В 1907 г. его забрили в солдаты. Но оружия он не мог брать в руки по религиозным убеждениям. За этот отказ опять попал в заточение. «Стал я отказываться от пищи, не одевался и не раздевался сам, силой меня взводные одевали; не брал я и винтовки в руки… Только ночью плакал на голых досках нар, так как постель у меня в наказание была отобрана». Такие слезливые молодые заключенные обычно служат в тюрьме объектом сексуального унижения. Блоку он писал в 1910: «Я все не могу отделаться от тюремных кошмаров…». По-видимому, тюрьма – это второй источник его ознакомления с нетрадиционной сексуальностью.
С 1907 года у Клюева завязалась переписка с некоторыми петербургскими литераторами, в том числе с Блоком. Встретились впервые в 1911 г.

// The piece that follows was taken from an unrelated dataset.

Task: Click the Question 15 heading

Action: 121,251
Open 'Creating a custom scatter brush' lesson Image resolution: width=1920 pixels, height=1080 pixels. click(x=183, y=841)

В журнале «голгофских христиан» «Новая земля» он становится одним из основных авторов. Печатается и в других известных журналах, сблизился с «Цехом поэтов» – акмеистами Ахматовой, Гумилевым. Живет в Москве и Петербурге по нескольку месяцев, но в основном остается жителем Вытегорского уезда. За три года с 1911 по 1913 вышло три сборника его стихов. Он уловил острый интерес публики ко всему народному, поскольку интеллигенция страдала из-за своего отчуждения от народа, и старательно подлаживался под этот интерес – принимал вид народного сказителя, певца естественной жизни, удаленной от мертвящей цивилизации. Даже в одежде и прическе. Интеллигенты подхватывали этот миф. «Живет он на речонке Андоме, – писал Городецкий, – в деревне, землю пашет, зори встречает и все песни свои тут же отдает односельчанам на распев в хороводах и на посиделках». Ни сам Николай Клюев, ни его отец землю не пахали. Клюев писал не для народа, а для интеллигенции, стилизовал свое творчество под крестьянскую речь, которую он хорошо знал, под фольклор.
В сентябре 1915 г., перевалив за 30, Клюев переехал в Петроград и встретился там с другим крестьянским поэтом, Сергеем Есениным, который был моложе его на 11 лет (родился в 1895 г.).